**GIVEN EXERCISE**.
Render the stretch of the records from their start through the line containing "pyautogui.click(x=870, y=90)" as a JSON list of strings, one string per line and blank lines omitted. Leave the pictures out of the answer.

**DATA LISTING**.
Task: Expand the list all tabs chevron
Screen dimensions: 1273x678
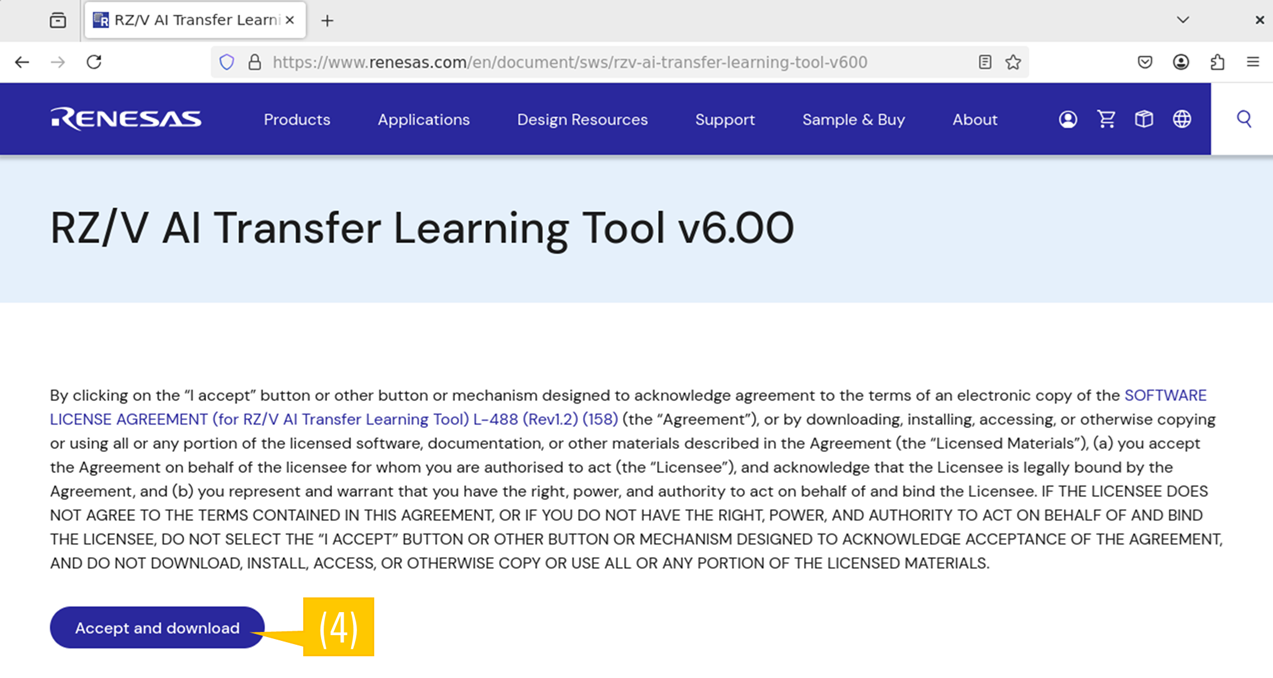Action: click(1183, 20)
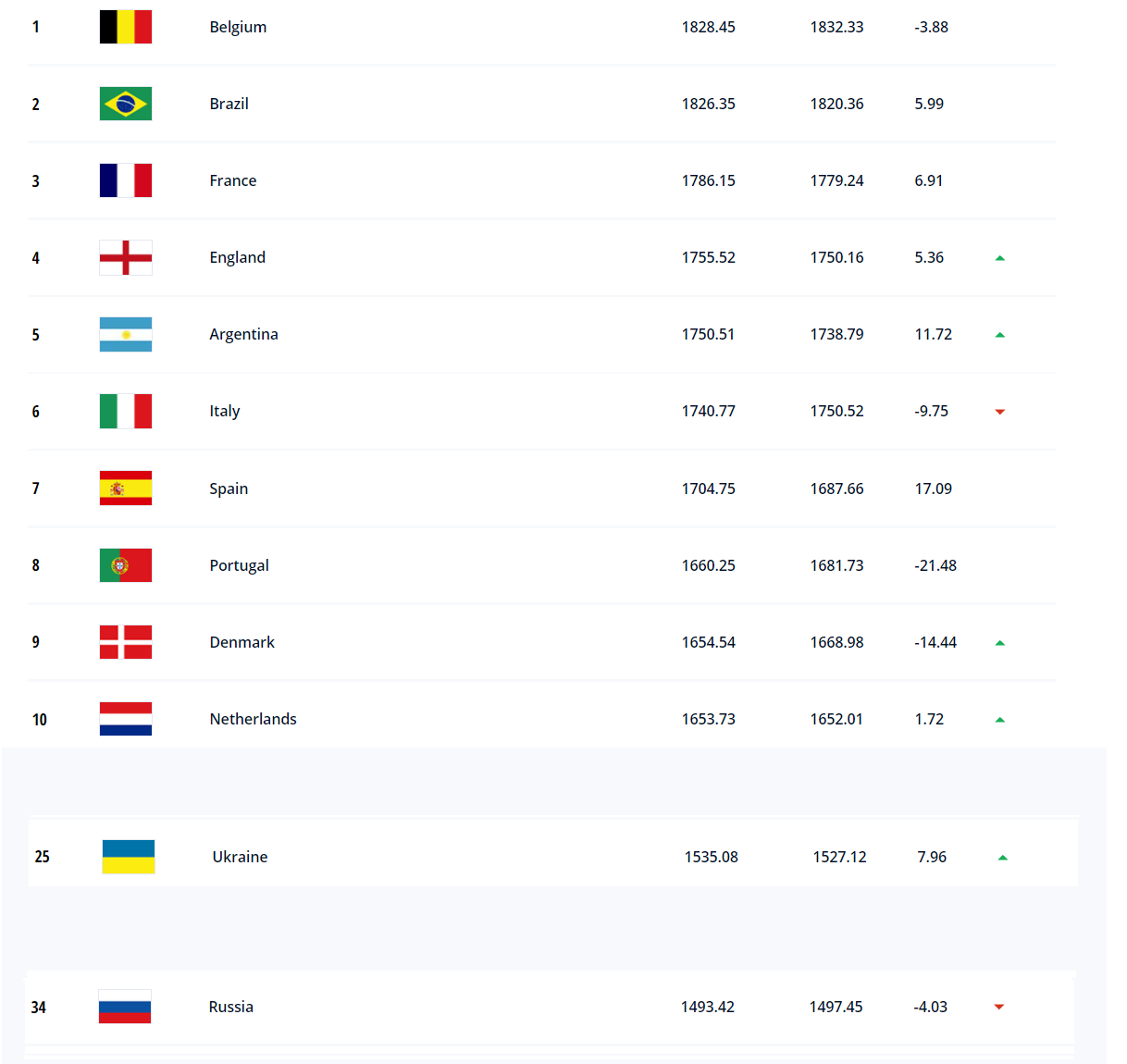Click the green up arrow for England
This screenshot has height=1064, width=1127.
click(x=999, y=258)
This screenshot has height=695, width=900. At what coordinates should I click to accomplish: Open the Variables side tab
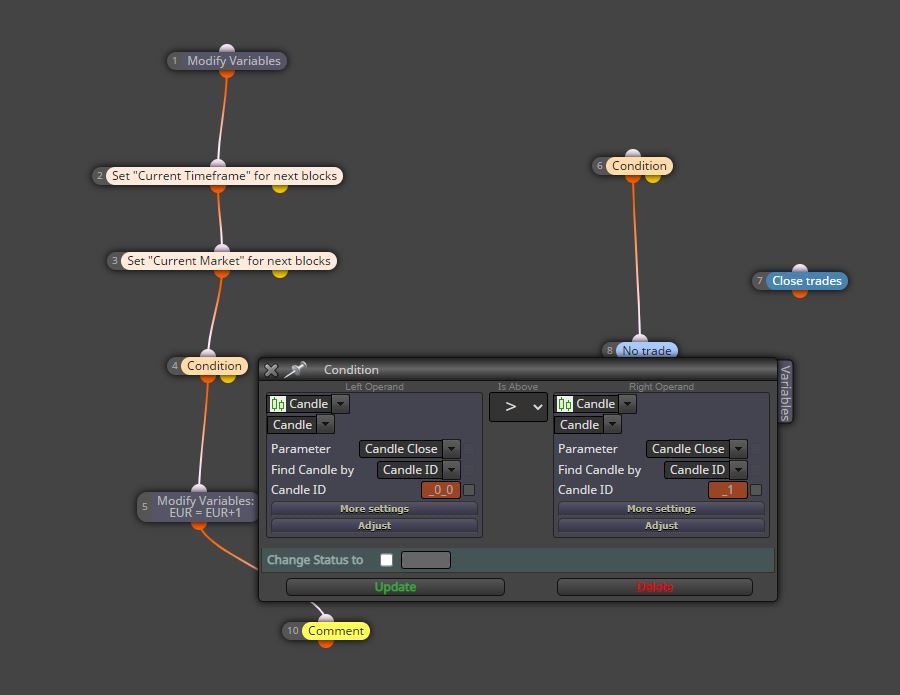coord(786,393)
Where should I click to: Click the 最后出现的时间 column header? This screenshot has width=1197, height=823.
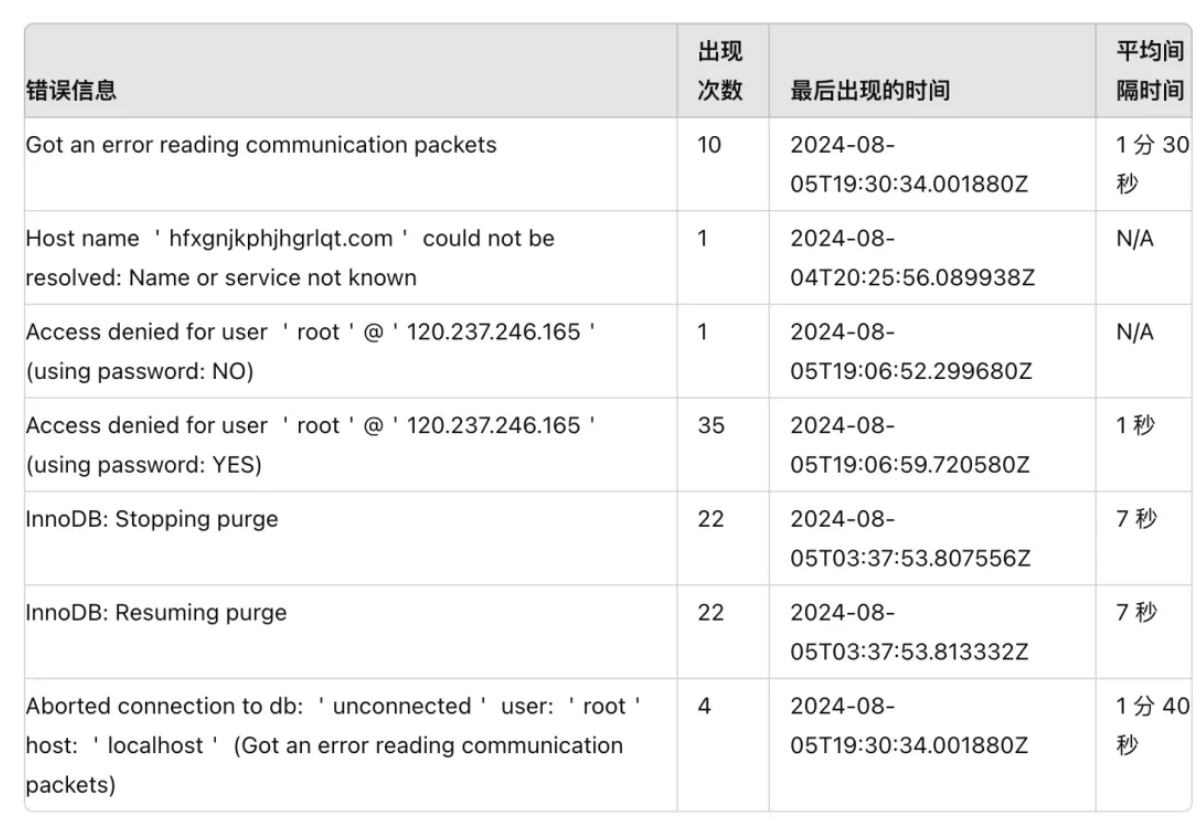pyautogui.click(x=870, y=90)
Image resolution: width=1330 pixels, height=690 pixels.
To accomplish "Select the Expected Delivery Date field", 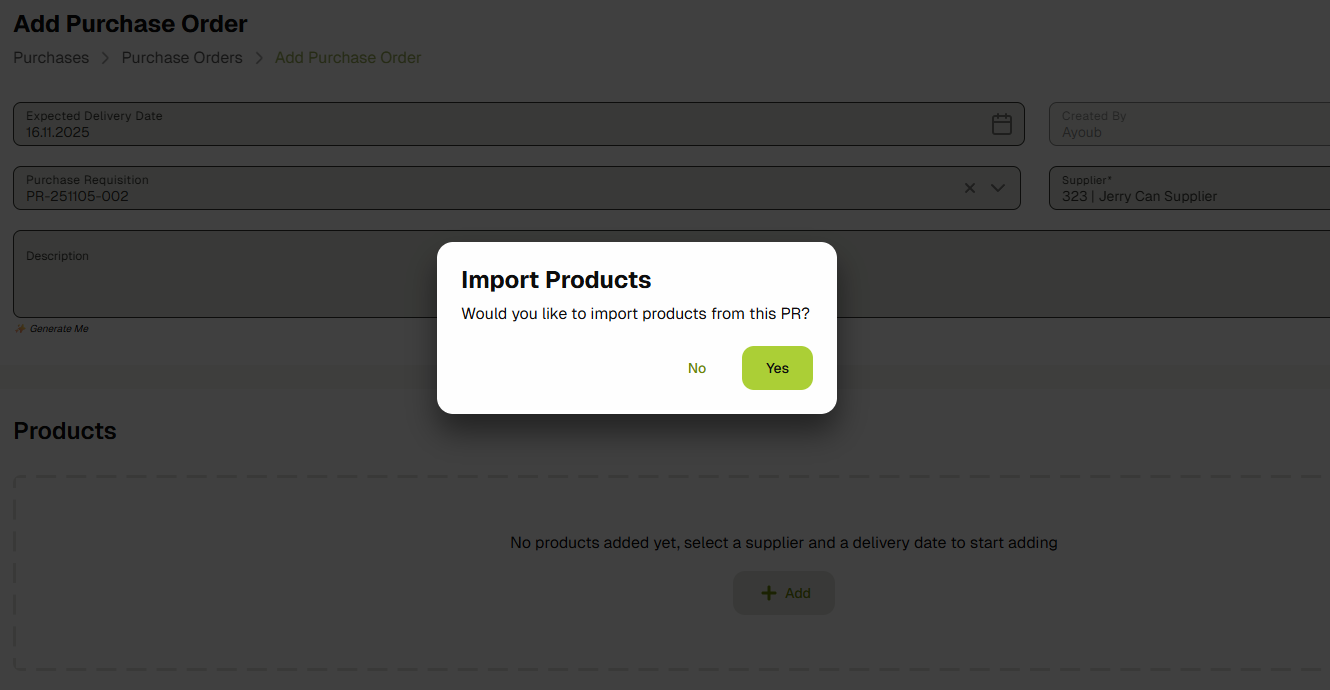I will (x=400, y=124).
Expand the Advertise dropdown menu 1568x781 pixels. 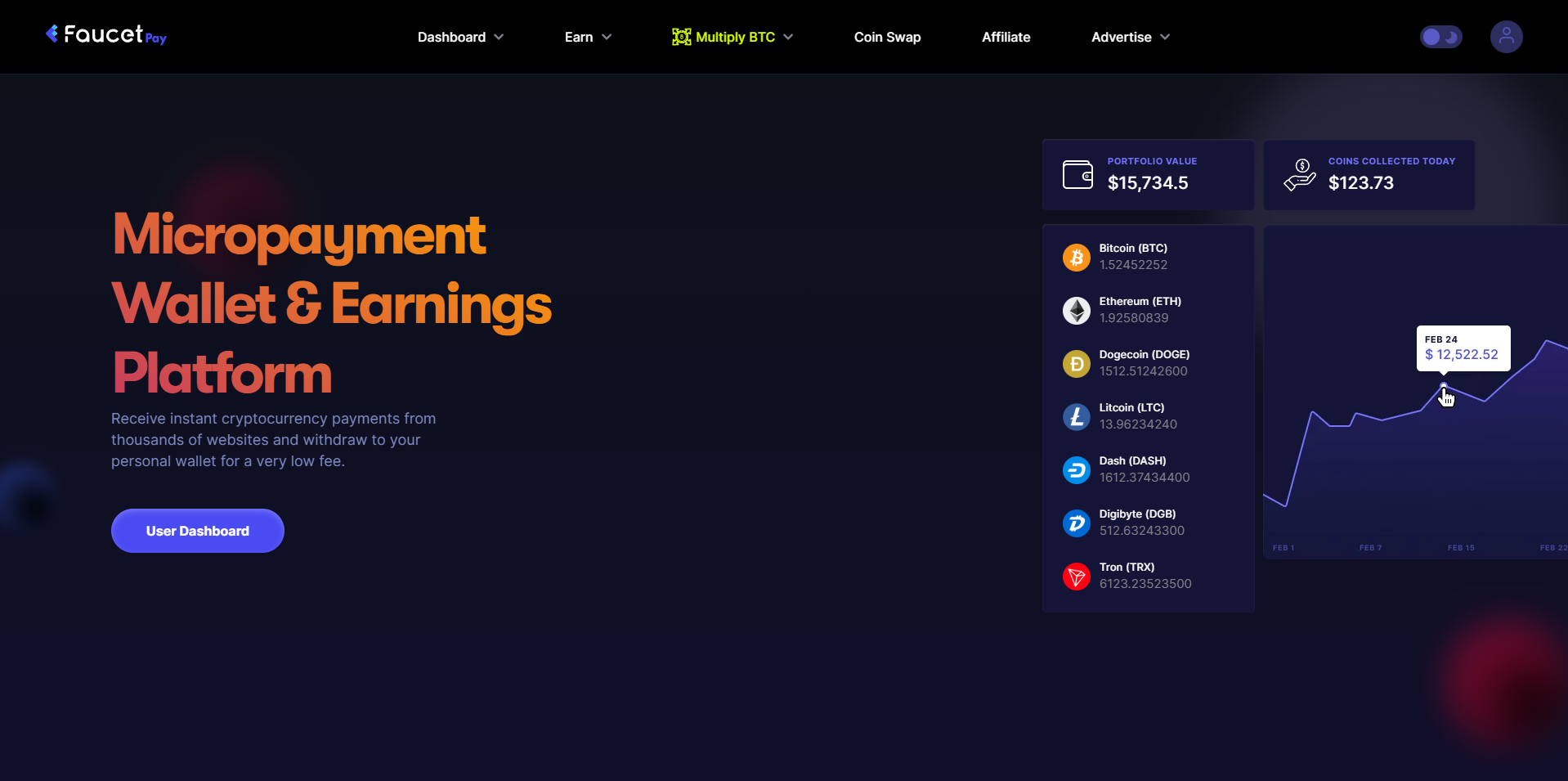[x=1130, y=37]
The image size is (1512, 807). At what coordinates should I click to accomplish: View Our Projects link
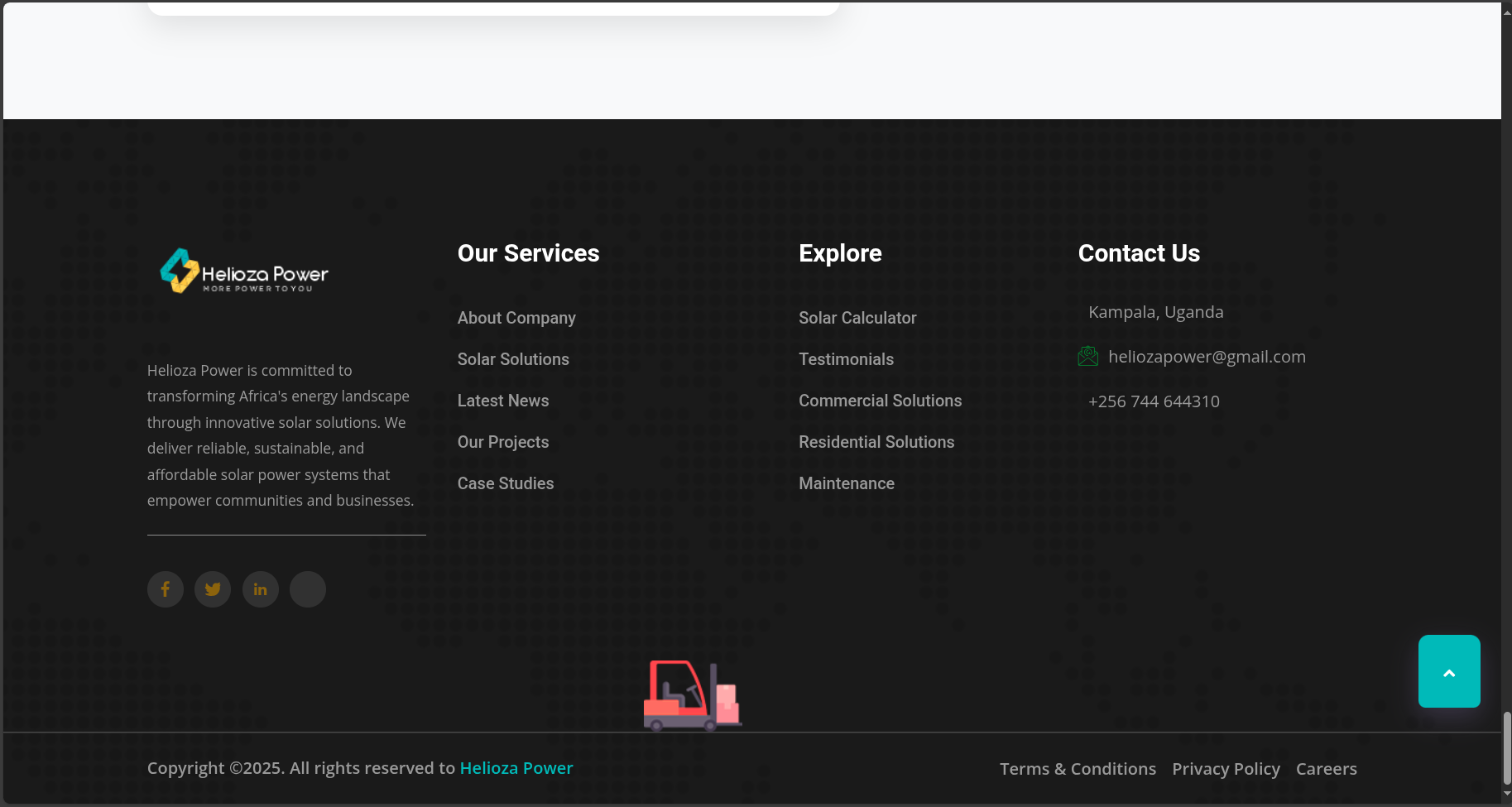[x=503, y=442]
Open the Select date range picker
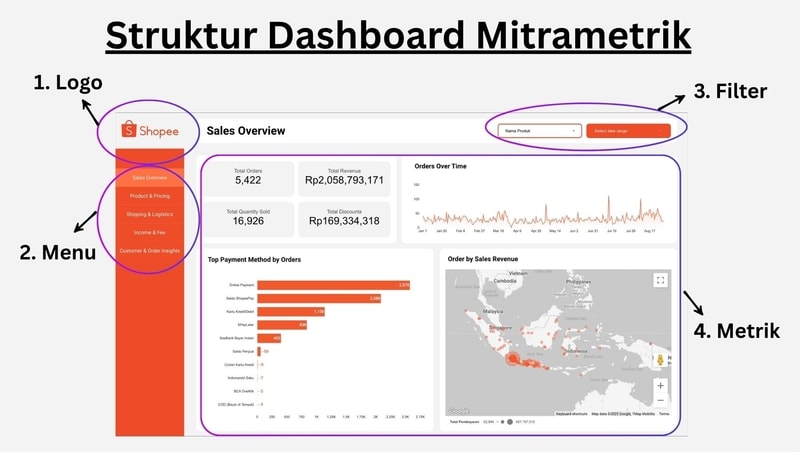Screen dimensions: 800x452 tap(626, 130)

**FINAL ANSWER**.
[
  "Task: Expand the list all tabs chevron",
  "Screen dimensions: 1273x678",
  "Action: click(1183, 20)",
  "Click the green up arrow for England",
  "This screenshot has height=1064, width=1127.",
  "click(x=999, y=258)",
  "This screenshot has height=695, width=900. At what coordinates should I click to accomplish: Open the Variables side tab",
  "coord(786,393)",
  "Where should I click to: Click the 最后出现的时间 column header? This screenshot has width=1197, height=823.",
  "pyautogui.click(x=870, y=90)"
]